━━━━━ Records for this exercise ━━━━━
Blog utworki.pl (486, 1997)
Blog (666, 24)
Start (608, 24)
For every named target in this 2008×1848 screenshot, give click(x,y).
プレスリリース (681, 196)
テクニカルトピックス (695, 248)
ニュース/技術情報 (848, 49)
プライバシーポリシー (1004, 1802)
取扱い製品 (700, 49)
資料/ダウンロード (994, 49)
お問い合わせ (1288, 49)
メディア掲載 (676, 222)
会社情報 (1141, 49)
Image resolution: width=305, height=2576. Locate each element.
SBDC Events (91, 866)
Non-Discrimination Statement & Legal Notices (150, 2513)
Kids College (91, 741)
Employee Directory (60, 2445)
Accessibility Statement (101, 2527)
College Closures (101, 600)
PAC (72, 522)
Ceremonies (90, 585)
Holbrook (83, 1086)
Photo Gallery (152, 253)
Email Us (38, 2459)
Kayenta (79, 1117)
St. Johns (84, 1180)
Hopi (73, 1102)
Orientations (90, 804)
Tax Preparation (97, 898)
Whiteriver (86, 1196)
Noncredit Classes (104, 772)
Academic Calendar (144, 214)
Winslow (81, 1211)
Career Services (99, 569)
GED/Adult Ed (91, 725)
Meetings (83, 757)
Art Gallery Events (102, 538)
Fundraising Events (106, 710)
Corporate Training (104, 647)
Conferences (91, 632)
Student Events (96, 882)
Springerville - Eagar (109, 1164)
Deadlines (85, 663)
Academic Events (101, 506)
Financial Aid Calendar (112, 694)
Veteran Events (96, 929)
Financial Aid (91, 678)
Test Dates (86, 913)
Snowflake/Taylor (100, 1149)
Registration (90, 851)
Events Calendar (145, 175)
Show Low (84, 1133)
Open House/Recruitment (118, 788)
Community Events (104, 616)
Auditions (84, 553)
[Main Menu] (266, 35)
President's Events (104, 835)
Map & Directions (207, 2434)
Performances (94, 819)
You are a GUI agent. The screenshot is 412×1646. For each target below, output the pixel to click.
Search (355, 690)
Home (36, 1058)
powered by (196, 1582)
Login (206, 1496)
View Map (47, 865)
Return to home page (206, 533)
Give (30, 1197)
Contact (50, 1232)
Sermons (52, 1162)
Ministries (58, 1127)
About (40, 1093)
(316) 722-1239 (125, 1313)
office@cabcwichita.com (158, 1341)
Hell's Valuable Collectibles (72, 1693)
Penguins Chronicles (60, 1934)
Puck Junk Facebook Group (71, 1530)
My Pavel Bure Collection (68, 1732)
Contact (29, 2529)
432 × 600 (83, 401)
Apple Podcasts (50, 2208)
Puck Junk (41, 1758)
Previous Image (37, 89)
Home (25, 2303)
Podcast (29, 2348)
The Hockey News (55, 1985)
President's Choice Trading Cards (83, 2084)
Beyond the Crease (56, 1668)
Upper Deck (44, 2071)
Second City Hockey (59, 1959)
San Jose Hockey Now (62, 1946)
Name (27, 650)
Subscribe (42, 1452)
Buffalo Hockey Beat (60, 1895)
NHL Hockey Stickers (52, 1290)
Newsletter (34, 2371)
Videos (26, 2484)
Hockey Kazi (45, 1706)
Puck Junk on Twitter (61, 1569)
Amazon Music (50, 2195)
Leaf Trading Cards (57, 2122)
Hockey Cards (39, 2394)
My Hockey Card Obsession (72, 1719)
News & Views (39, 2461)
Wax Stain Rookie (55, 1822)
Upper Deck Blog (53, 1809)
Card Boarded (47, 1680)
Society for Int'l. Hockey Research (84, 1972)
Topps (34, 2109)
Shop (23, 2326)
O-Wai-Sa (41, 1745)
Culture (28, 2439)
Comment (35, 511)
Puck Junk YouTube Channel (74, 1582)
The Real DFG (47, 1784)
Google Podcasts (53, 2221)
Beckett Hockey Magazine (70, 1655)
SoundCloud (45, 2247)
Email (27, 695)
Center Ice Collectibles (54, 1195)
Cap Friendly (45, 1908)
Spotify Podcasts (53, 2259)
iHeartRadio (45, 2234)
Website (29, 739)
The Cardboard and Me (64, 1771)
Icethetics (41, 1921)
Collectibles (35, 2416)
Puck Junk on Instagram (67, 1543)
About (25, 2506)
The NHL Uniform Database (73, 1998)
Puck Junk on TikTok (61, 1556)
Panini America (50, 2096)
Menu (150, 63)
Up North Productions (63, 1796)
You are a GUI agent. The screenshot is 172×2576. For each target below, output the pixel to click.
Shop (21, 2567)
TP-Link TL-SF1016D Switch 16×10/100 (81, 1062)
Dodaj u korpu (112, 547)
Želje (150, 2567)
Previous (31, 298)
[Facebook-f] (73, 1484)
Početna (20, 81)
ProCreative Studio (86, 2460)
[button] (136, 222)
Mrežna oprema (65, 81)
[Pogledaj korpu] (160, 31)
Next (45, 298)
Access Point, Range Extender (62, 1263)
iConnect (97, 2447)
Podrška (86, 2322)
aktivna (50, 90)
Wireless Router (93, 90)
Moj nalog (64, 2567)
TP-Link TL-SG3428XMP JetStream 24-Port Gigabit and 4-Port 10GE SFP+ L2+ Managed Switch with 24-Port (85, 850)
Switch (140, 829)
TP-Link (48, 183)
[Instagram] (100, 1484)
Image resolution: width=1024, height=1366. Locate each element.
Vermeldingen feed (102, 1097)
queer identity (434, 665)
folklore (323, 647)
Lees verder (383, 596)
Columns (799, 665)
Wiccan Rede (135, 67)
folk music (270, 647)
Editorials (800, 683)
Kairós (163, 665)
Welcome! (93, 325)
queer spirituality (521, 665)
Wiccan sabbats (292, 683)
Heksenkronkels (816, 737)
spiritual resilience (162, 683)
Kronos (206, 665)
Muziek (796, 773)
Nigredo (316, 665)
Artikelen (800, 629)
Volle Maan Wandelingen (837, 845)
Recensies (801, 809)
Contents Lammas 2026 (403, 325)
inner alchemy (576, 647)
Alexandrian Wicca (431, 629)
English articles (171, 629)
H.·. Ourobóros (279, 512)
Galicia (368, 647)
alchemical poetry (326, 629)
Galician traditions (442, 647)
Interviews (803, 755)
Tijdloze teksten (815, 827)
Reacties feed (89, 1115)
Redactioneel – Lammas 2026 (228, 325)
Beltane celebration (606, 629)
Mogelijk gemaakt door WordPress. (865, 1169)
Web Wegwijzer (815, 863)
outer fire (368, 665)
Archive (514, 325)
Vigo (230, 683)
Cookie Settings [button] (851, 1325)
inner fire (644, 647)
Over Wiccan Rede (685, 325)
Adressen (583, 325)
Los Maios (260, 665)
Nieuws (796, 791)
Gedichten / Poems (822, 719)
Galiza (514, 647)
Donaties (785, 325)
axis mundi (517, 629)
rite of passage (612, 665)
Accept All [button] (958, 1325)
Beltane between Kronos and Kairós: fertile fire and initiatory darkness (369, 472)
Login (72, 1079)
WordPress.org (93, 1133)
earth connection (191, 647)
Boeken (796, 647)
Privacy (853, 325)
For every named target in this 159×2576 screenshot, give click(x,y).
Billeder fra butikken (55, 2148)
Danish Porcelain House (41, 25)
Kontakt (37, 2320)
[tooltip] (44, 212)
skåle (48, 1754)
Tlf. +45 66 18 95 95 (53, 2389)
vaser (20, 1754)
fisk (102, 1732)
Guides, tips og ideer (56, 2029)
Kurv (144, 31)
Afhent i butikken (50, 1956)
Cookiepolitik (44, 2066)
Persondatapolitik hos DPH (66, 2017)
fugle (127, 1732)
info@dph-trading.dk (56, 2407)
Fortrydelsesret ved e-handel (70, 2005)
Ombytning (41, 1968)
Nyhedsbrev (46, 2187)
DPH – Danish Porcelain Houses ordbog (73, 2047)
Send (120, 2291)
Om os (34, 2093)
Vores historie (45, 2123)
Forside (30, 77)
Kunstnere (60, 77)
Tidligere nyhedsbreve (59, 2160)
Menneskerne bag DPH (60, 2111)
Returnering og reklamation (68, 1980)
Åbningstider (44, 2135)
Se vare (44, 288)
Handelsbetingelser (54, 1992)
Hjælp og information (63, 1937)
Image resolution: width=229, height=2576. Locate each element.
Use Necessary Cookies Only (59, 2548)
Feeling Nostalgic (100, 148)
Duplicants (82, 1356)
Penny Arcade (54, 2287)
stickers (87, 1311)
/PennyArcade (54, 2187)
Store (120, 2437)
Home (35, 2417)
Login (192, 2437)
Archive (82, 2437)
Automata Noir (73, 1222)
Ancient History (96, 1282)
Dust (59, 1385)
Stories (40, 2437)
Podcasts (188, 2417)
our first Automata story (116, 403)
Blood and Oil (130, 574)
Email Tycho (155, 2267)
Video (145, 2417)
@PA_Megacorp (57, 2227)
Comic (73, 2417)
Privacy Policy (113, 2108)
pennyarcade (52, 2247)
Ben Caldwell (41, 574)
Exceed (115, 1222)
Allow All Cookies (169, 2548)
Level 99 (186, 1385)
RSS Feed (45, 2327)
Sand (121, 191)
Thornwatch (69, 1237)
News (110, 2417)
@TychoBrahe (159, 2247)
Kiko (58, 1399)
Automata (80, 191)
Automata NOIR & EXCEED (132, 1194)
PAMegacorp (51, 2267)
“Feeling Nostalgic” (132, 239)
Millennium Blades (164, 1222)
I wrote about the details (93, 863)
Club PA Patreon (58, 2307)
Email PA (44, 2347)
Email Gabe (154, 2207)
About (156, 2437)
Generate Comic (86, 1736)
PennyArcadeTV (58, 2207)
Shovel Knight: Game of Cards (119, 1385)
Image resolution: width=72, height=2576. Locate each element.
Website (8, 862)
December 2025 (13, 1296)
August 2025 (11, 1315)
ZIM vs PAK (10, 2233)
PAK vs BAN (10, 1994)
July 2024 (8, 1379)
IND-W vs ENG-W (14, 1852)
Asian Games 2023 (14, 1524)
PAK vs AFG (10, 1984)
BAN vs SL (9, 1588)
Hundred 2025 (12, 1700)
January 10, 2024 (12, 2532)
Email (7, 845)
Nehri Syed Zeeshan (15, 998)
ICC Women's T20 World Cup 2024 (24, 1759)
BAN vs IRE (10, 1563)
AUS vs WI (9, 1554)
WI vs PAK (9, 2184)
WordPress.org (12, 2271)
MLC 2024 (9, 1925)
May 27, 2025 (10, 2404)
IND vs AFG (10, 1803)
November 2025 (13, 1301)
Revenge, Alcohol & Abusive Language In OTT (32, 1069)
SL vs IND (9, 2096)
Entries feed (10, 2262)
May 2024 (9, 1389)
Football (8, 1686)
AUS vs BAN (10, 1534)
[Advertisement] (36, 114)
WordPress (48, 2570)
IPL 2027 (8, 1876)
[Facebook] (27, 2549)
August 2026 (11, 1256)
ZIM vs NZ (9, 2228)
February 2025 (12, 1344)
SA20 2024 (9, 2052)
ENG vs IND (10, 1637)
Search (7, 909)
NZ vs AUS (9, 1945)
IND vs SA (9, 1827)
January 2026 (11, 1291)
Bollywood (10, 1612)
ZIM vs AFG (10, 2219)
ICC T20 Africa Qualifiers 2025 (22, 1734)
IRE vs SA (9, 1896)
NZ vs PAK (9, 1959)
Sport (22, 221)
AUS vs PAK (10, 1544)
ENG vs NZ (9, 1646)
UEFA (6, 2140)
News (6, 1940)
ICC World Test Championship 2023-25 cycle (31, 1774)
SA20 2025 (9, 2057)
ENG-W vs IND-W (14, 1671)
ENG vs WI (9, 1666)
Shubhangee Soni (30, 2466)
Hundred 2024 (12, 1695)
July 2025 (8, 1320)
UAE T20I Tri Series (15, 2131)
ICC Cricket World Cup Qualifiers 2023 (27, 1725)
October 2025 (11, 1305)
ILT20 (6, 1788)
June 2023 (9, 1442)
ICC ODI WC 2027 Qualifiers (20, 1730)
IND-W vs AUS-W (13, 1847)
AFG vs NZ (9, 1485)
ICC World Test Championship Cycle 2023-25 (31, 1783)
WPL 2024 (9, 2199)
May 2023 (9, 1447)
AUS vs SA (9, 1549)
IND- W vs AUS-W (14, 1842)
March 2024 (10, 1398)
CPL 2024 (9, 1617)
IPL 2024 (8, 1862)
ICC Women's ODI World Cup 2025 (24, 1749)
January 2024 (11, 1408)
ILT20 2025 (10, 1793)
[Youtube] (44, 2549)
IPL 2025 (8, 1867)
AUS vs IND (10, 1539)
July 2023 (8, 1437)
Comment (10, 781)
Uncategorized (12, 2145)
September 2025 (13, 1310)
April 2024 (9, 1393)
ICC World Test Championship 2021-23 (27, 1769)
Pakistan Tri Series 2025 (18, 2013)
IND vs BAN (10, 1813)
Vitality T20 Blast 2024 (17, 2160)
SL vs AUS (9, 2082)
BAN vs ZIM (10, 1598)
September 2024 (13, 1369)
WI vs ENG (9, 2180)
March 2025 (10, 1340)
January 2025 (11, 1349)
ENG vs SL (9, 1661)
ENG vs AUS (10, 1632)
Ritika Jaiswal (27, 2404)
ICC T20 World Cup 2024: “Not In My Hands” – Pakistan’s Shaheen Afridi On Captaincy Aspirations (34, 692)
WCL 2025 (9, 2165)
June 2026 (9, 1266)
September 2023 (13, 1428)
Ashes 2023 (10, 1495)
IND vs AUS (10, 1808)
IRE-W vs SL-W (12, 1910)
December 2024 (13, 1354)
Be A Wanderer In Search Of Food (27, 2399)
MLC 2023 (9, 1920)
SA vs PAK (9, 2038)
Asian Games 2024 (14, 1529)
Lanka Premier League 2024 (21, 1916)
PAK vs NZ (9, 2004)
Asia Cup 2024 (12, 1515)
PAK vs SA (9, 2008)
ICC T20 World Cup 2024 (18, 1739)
━━━━━
### [What the task requires]
Repeat the entries above verbatim, but only from the line that has "ニュース/技術情報 (848, 49)" down to the line that has "Login (206, 1496)", inclusive.

### [Task output]
ニュース/技術情報 (848, 49)
プライバシーポリシー (1004, 1802)
取扱い製品 (700, 49)
資料/ダウンロード (994, 49)
お問い合わせ (1288, 49)
メディア掲載 (676, 222)
会社情報 (1141, 49)
Image resolution: width=305, height=2576. Locate each element.
SBDC Events (91, 866)
Non-Discrimination Statement & Legal Notices (150, 2513)
Kids College (91, 741)
Employee Directory (60, 2445)
Accessibility Statement (101, 2527)
College Closures (101, 600)
PAC (72, 522)
Ceremonies (90, 585)
Holbrook (83, 1086)
Photo Gallery (152, 253)
Email Us (38, 2459)
Kayenta (79, 1117)
St. Johns (84, 1180)
Hopi (73, 1102)
Orientations (90, 804)
Tax Preparation (97, 898)
Whiteriver (86, 1196)
Noncredit Classes (104, 772)
Academic Calendar (144, 214)
Winslow (81, 1211)
Career Services (99, 569)
GED/Adult Ed (91, 725)
Meetings (83, 757)
Art Gallery Events (102, 538)
Fundraising Events (106, 710)
Corporate Training (104, 647)
Conferences (91, 632)
Student Events (96, 882)
Springerville - Eagar (109, 1164)
Deadlines (85, 663)
Academic Events (101, 506)
Financial Aid Calendar (112, 694)
Veteran Events (96, 929)
Financial Aid (91, 678)
Test Dates (86, 913)
Snowflake/Taylor (100, 1149)
Registration (90, 851)
Events Calendar (145, 175)
Show Low (84, 1133)
Open House/Recruitment (118, 788)
Community Events (104, 616)
Auditions (84, 553)
[Main Menu] (266, 35)
President's Events (104, 835)
Map & Directions (207, 2434)
Performances (94, 819)
You are a GUI agent. The screenshot is 412×1646. For each target below, output the pixel to click.
Search (355, 690)
Home (36, 1058)
powered by (196, 1582)
Login (206, 1496)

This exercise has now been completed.